Task instructions: Though the records contain pictures, copy none of them; repeat exactly the lines from the one with "The height and width of the screenshot is (819, 1456)." to the end.

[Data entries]
+--

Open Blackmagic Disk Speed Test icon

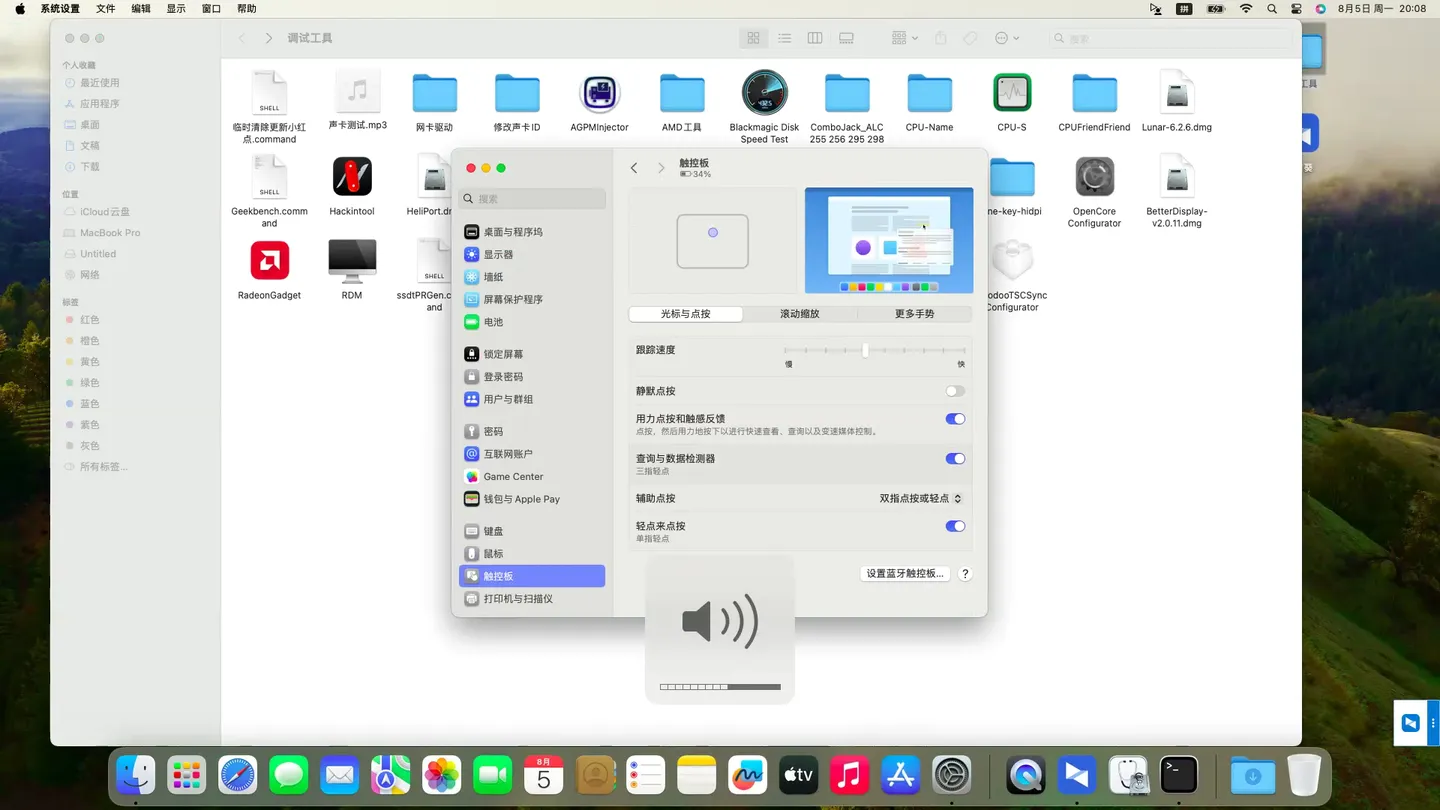click(764, 94)
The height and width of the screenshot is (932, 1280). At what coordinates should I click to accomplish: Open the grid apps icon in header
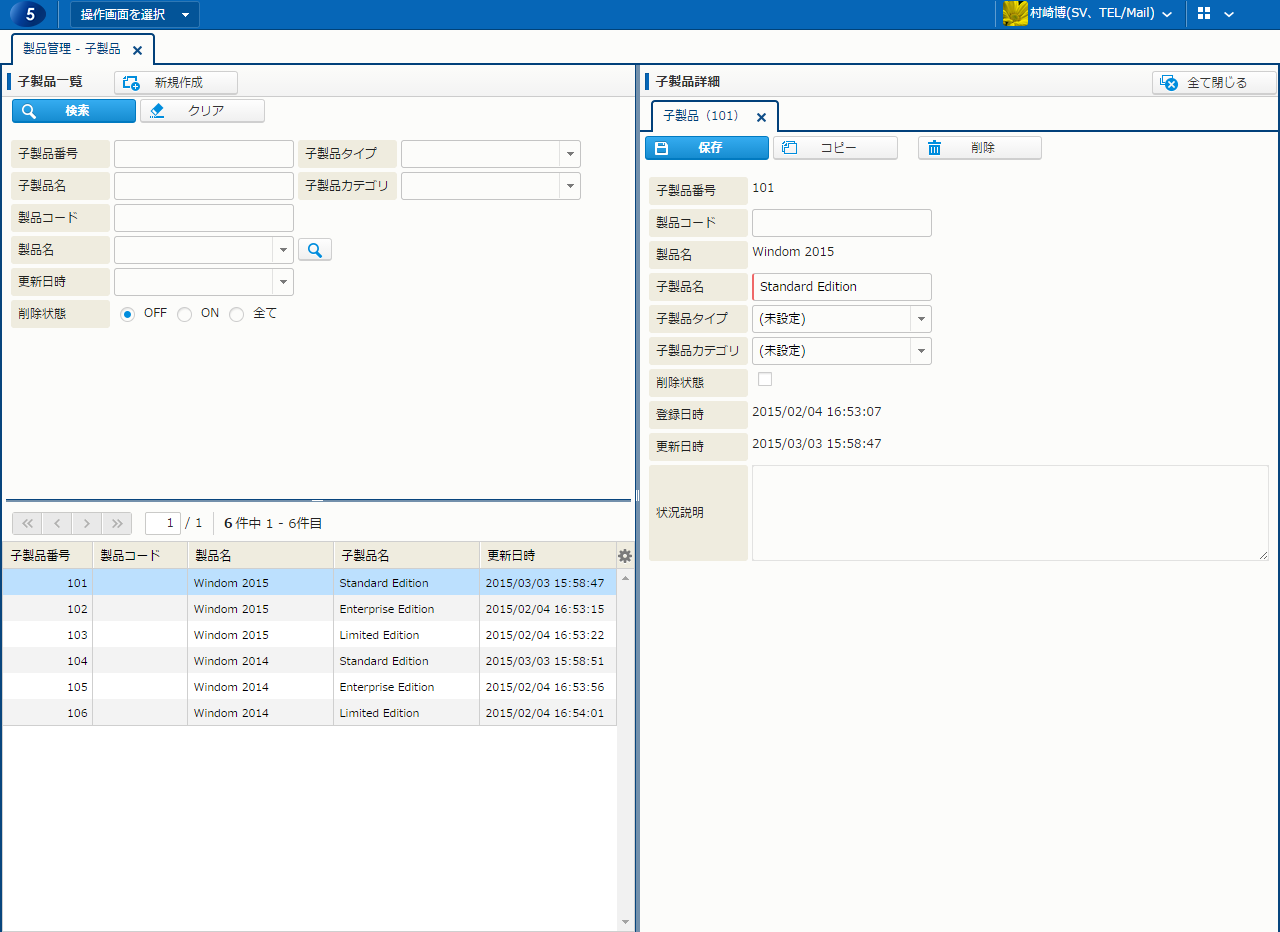(x=1204, y=14)
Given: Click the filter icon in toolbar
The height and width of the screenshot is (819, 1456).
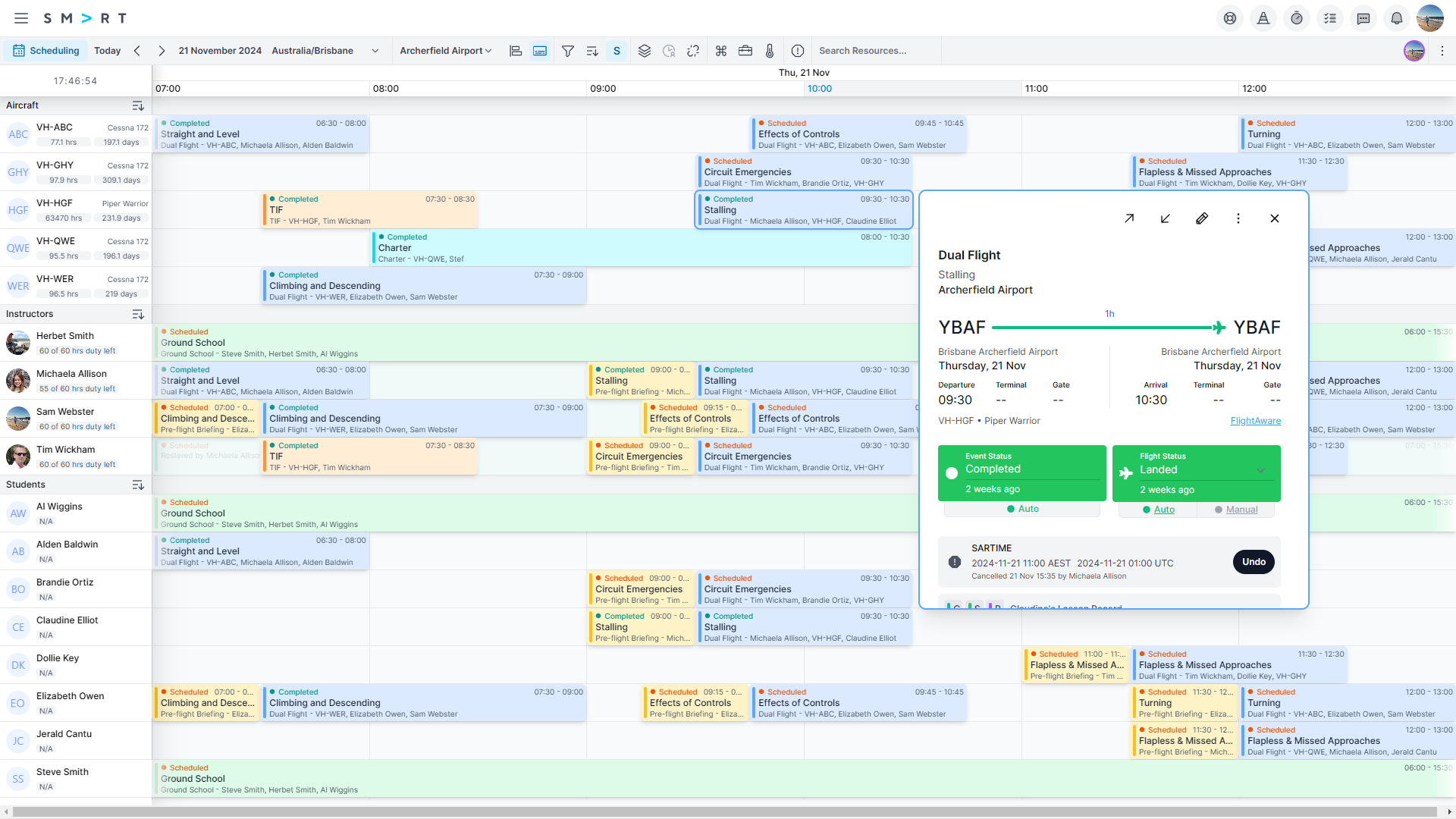Looking at the screenshot, I should tap(567, 50).
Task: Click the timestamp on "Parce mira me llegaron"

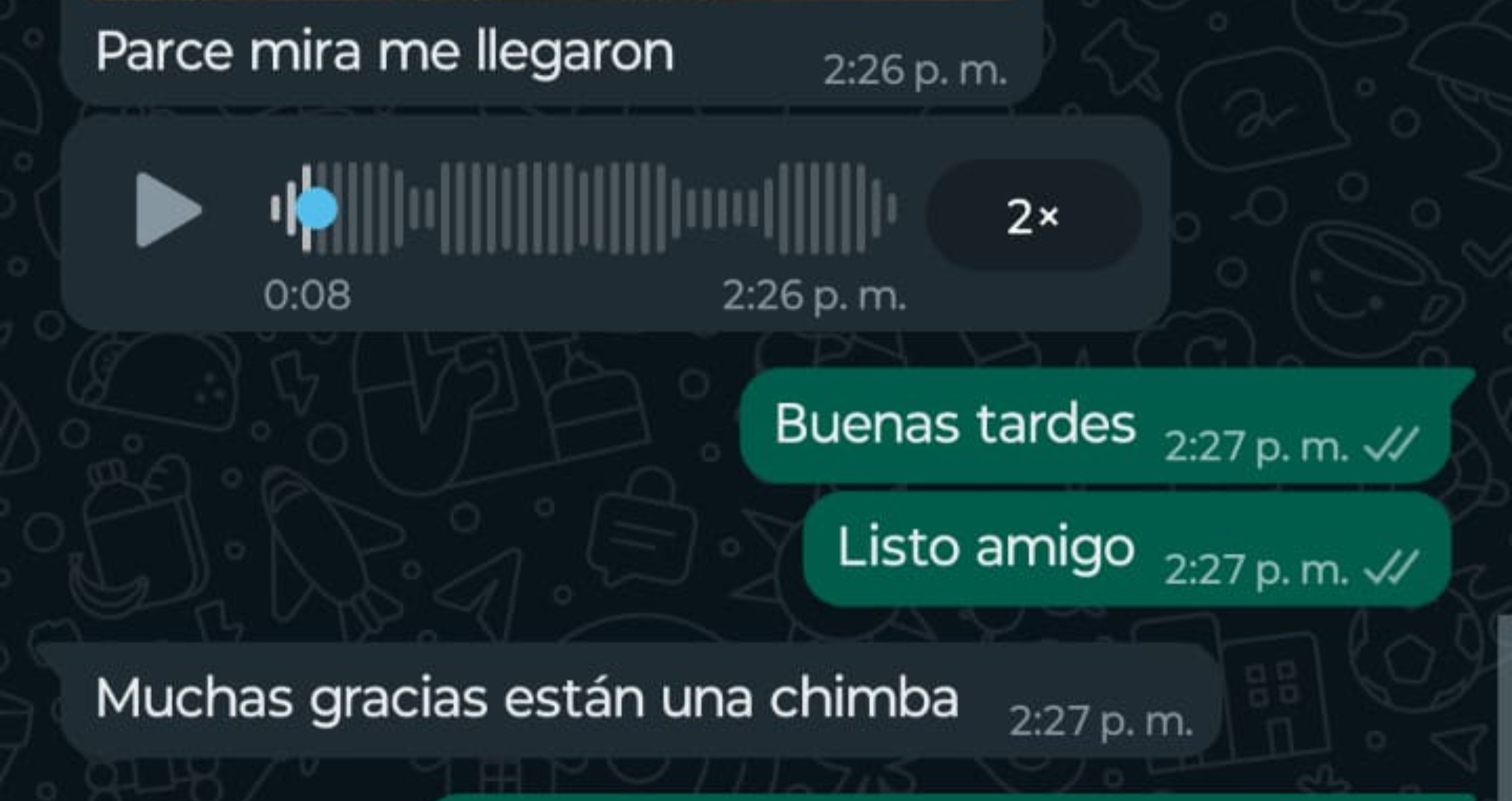Action: click(x=915, y=71)
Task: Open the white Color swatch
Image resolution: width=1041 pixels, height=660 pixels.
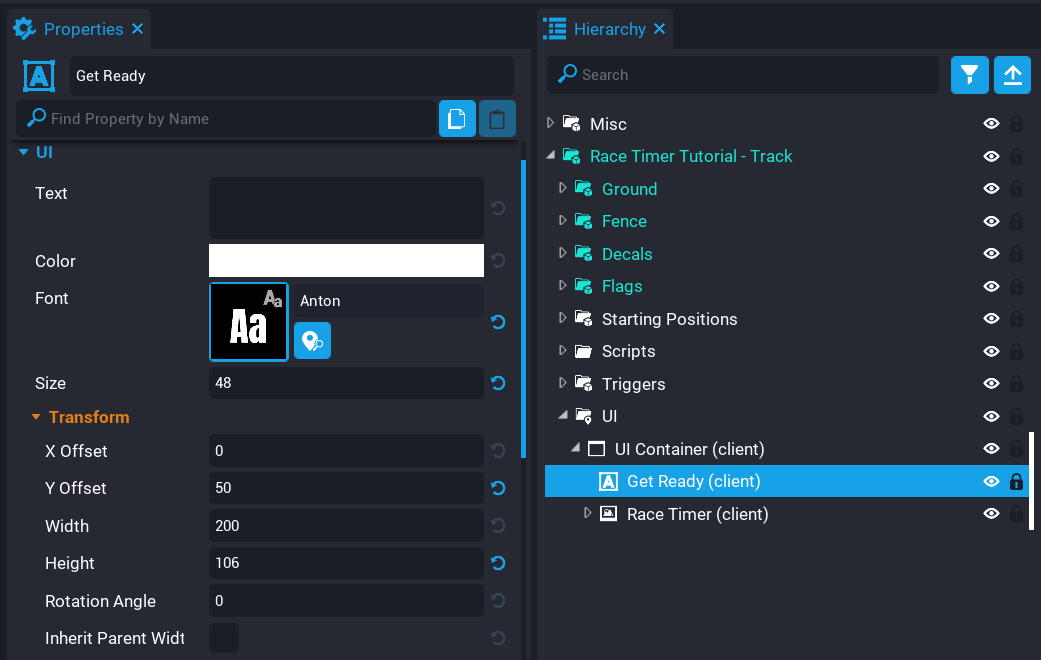Action: tap(346, 260)
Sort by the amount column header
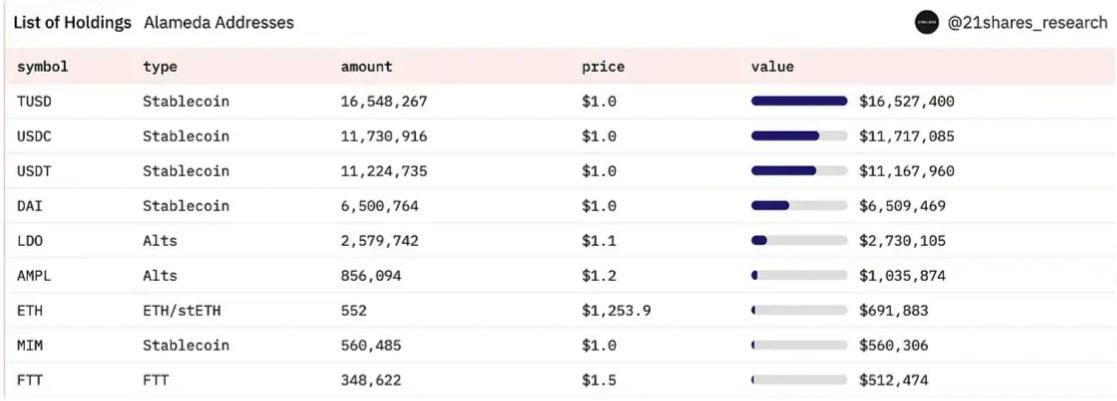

+--

The answer:
The height and width of the screenshot is (819, 1456).
Looking at the screenshot, I should tap(567, 50).
Task: Click the timestamp on "Parce mira me llegaron"

Action: click(x=915, y=71)
Task: Open the white Color swatch
Image resolution: width=1041 pixels, height=660 pixels.
Action: tap(346, 260)
Sort by the amount column header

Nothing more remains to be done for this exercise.